[Opening INFORMATION SUPPLIED section]

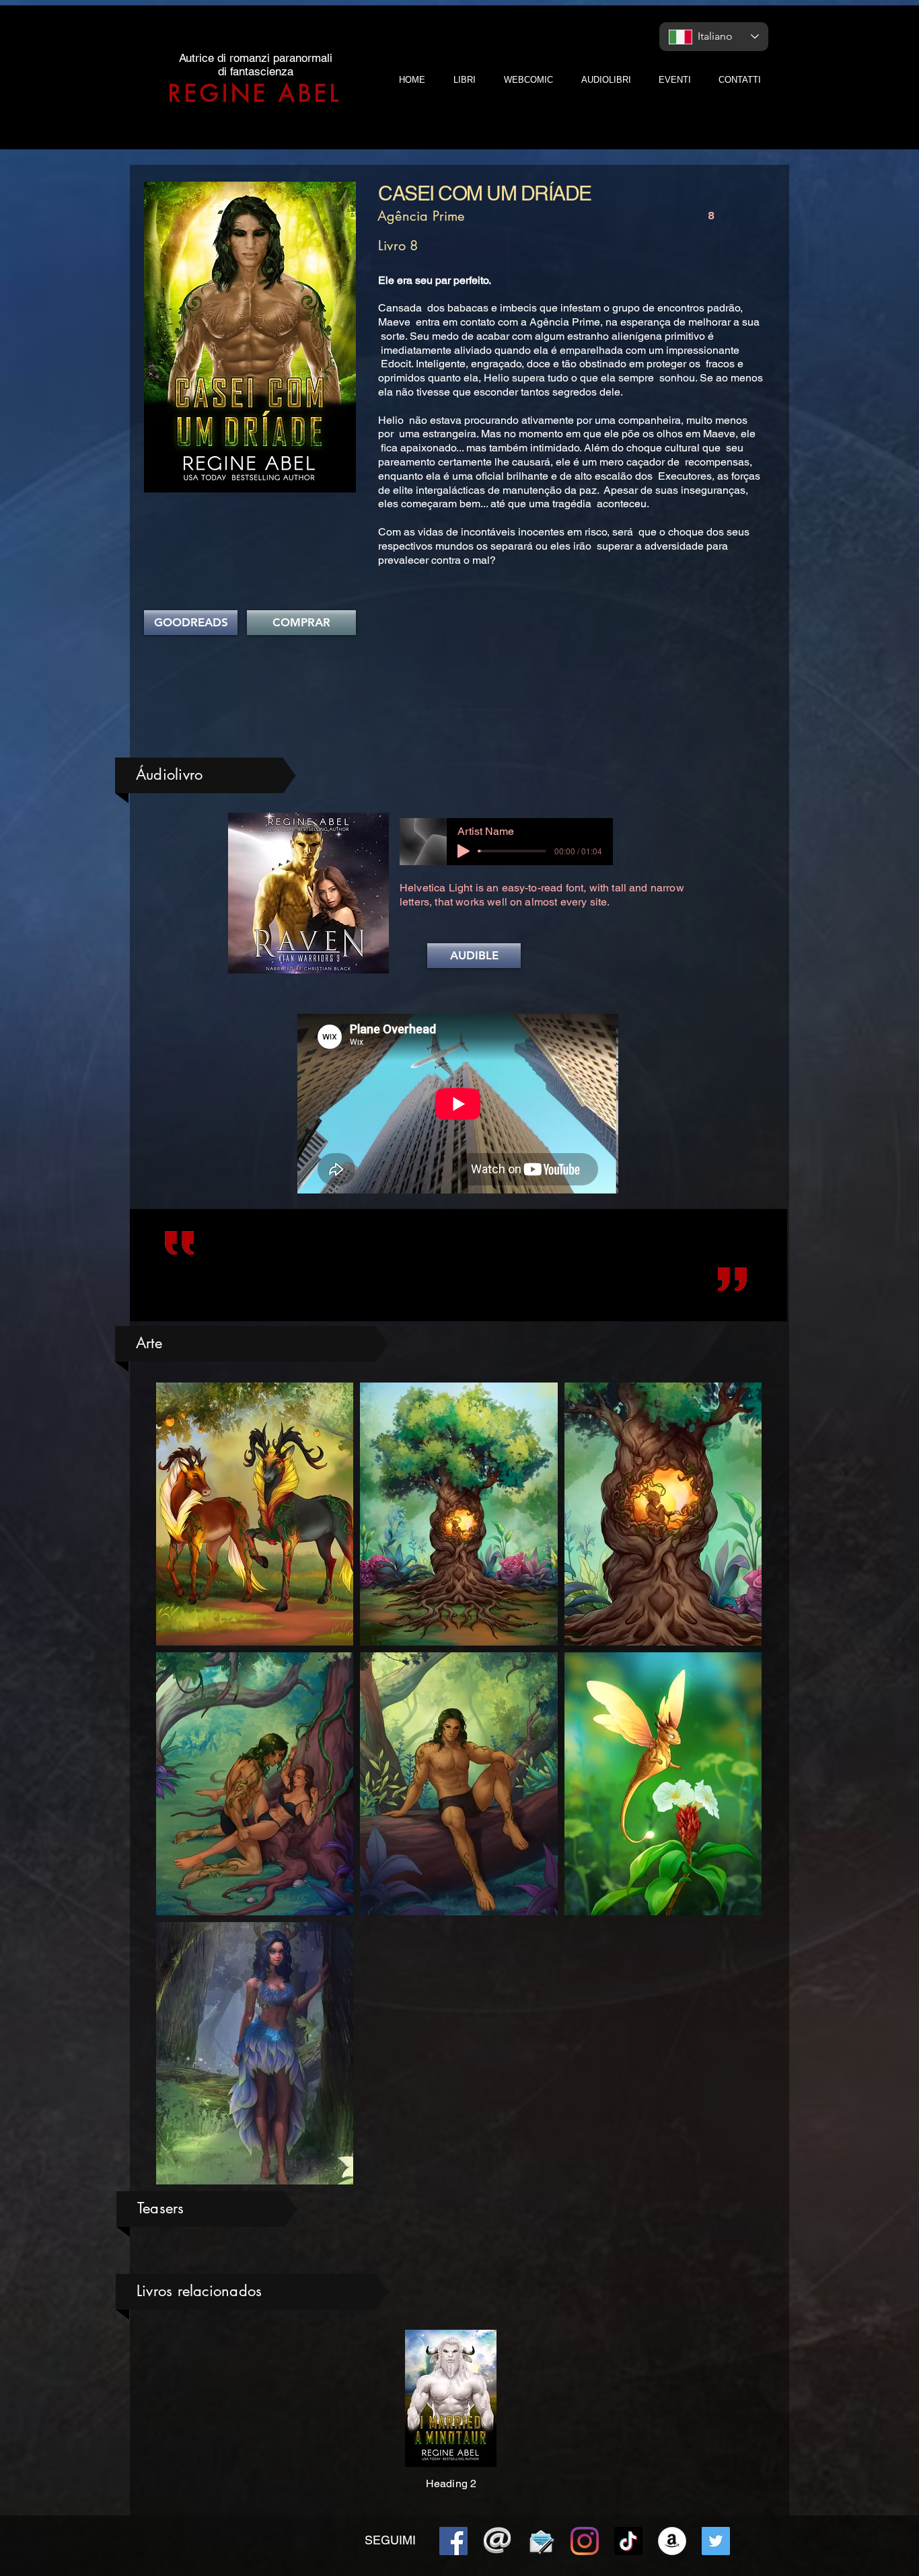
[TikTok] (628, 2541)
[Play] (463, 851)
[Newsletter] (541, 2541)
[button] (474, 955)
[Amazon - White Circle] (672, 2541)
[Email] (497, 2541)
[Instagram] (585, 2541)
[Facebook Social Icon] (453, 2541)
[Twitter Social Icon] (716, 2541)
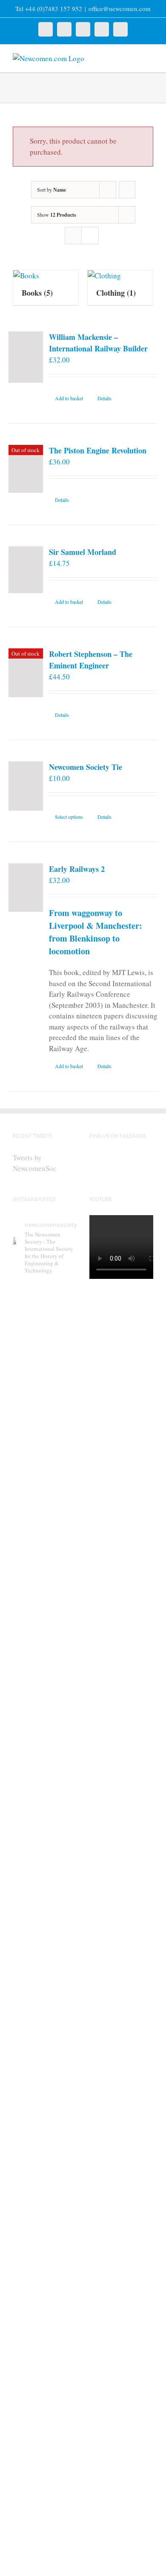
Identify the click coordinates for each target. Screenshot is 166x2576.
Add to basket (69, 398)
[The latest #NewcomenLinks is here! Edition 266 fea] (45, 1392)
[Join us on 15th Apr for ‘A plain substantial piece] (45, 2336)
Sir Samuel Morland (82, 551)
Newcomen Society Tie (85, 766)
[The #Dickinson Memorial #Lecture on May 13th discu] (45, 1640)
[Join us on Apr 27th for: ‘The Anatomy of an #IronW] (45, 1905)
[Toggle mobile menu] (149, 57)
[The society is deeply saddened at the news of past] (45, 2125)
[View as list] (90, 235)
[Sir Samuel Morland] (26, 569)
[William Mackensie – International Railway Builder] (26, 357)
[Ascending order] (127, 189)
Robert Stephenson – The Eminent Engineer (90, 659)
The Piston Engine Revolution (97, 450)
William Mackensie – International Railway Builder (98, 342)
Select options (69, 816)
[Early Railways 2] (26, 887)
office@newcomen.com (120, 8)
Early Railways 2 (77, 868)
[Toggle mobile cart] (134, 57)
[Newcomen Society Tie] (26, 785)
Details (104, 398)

[Closing INFORMATION SUPPLIED section]
[Opening INFORMATION SUPPLIED section]

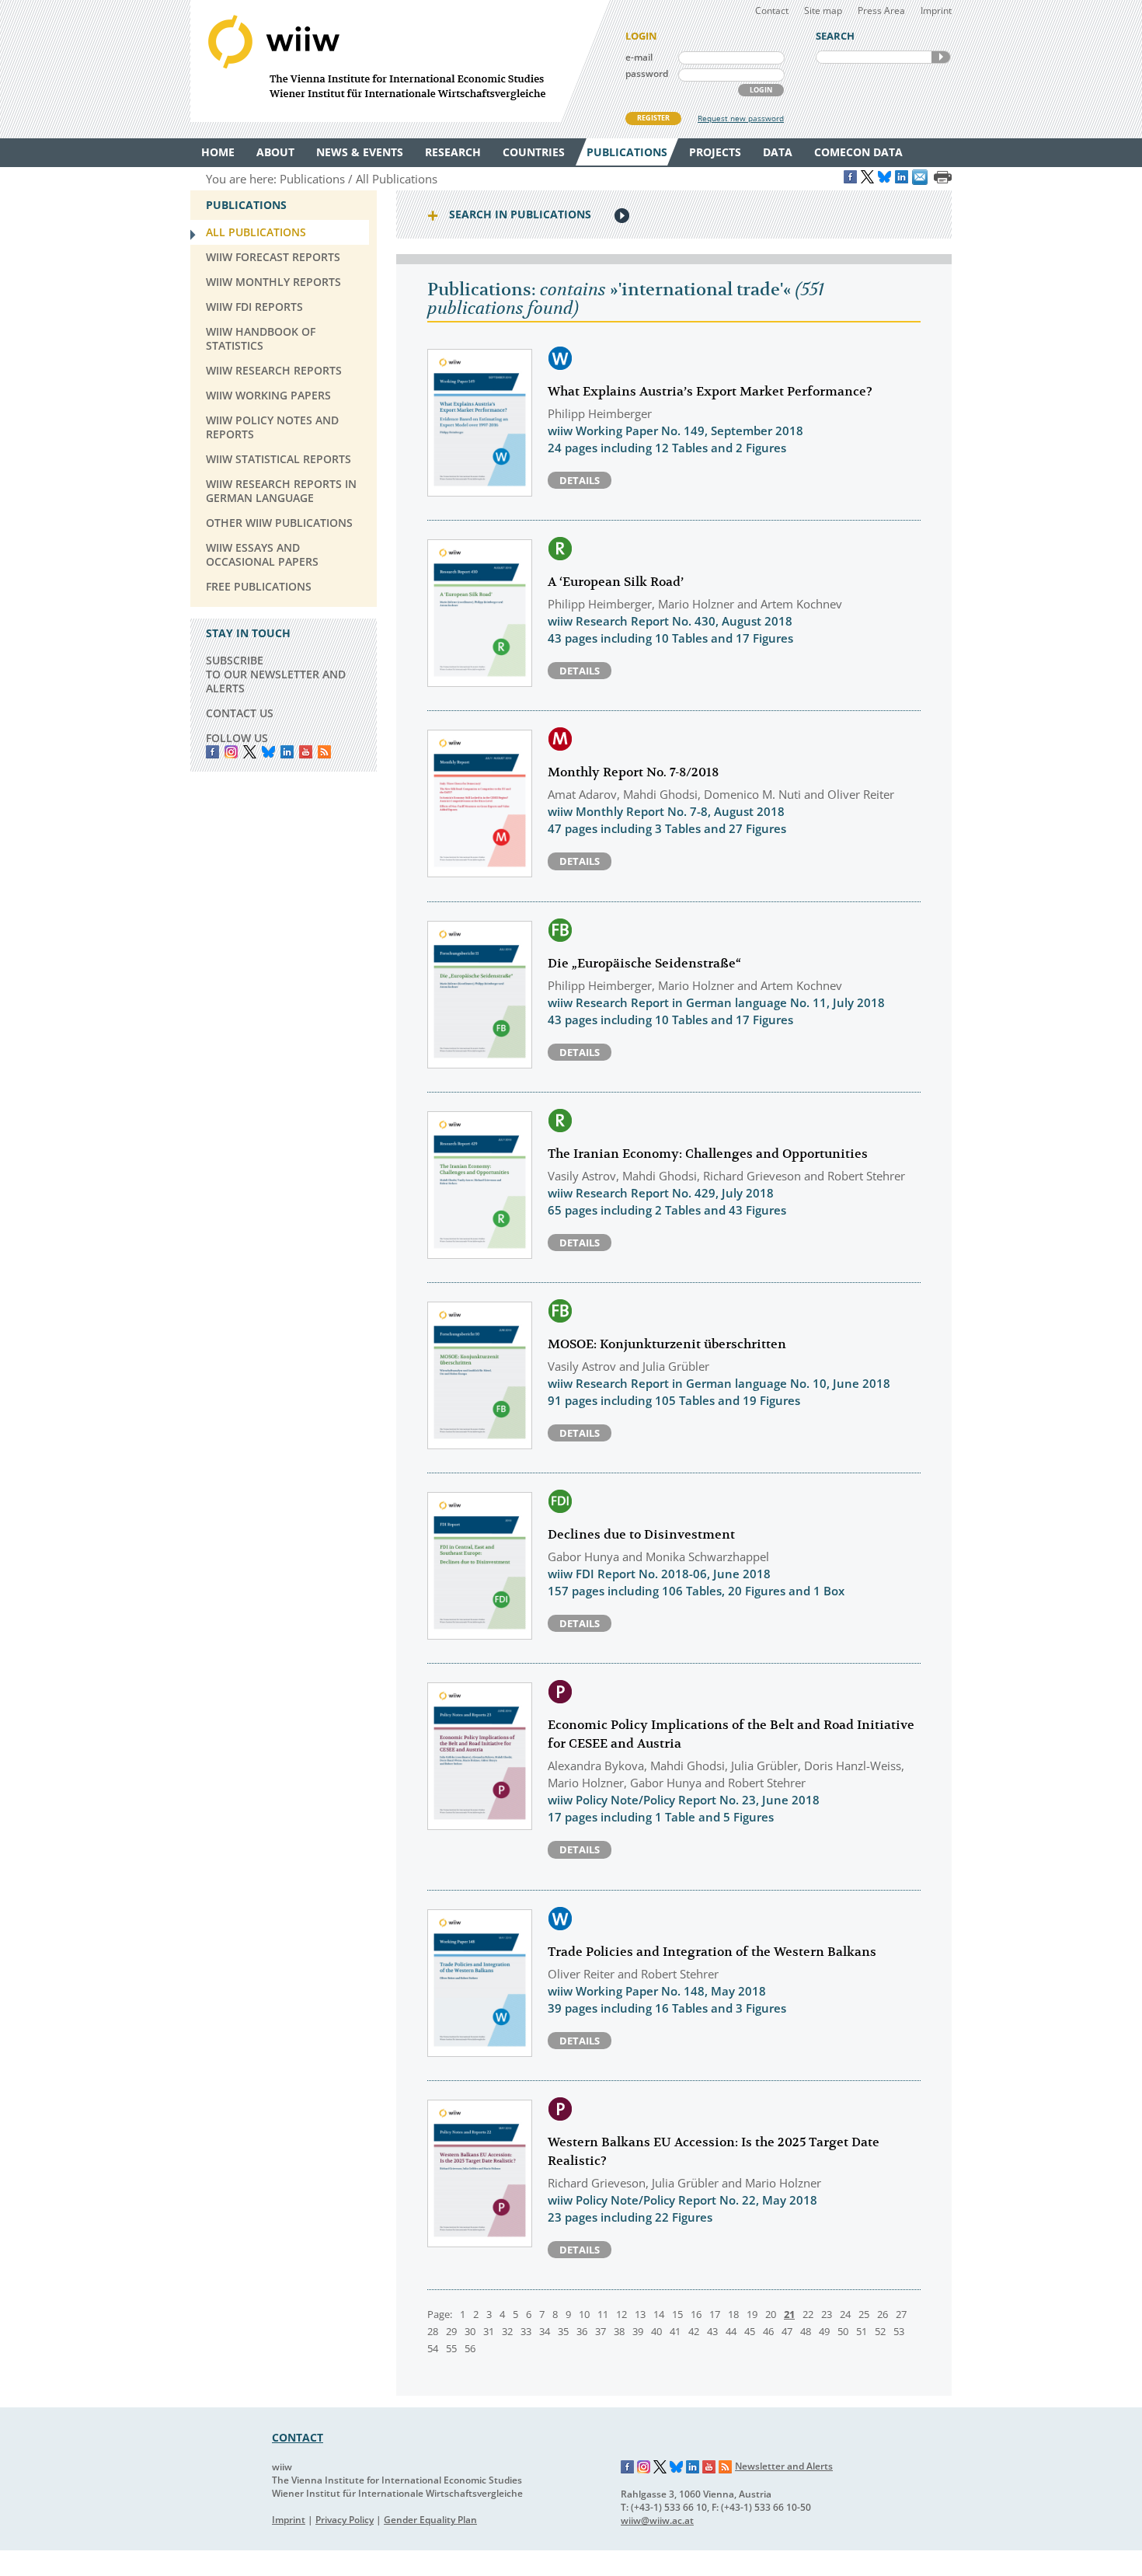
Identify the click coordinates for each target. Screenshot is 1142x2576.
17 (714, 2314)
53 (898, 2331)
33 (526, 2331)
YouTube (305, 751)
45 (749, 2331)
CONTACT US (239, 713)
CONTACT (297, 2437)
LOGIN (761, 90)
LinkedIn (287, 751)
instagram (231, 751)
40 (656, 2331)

[Closing INFORMATION SUPPLIED section]

• _TASK INSTRUCTIONS_
Print everything from the line with "[Twitter Social Icon] (716, 2541)" down to the line with "Details (104, 398)" in the entries above, both lines included and nothing more, without the pictures.

• _FINISHED EXERCISE_
[Twitter Social Icon] (716, 2541)
Identify the click coordinates for each target. Screenshot is 166x2576.
Add to basket (69, 398)
[The latest #NewcomenLinks is here! Edition 266 fea] (45, 1392)
[Join us on 15th Apr for ‘A plain substantial piece] (45, 2336)
Sir Samuel Morland (82, 551)
Newcomen Society Tie (85, 766)
[The #Dickinson Memorial #Lecture on May 13th discu] (45, 1640)
[Join us on Apr 27th for: ‘The Anatomy of an #IronW] (45, 1905)
[Toggle mobile menu] (149, 57)
[The society is deeply saddened at the news of past] (45, 2125)
[View as list] (90, 235)
[Sir Samuel Morland] (26, 569)
[William Mackensie – International Railway Builder] (26, 357)
[Ascending order] (127, 189)
Robert Stephenson – The Eminent Engineer (90, 659)
The Piston Engine Revolution (97, 450)
William Mackensie – International Railway Builder (98, 342)
Select options (69, 816)
[Early Railways 2] (26, 887)
office@newcomen.com (120, 8)
Early Railways 2 (77, 868)
[Toggle mobile cart] (134, 57)
[Newcomen Society Tie] (26, 785)
Details (104, 398)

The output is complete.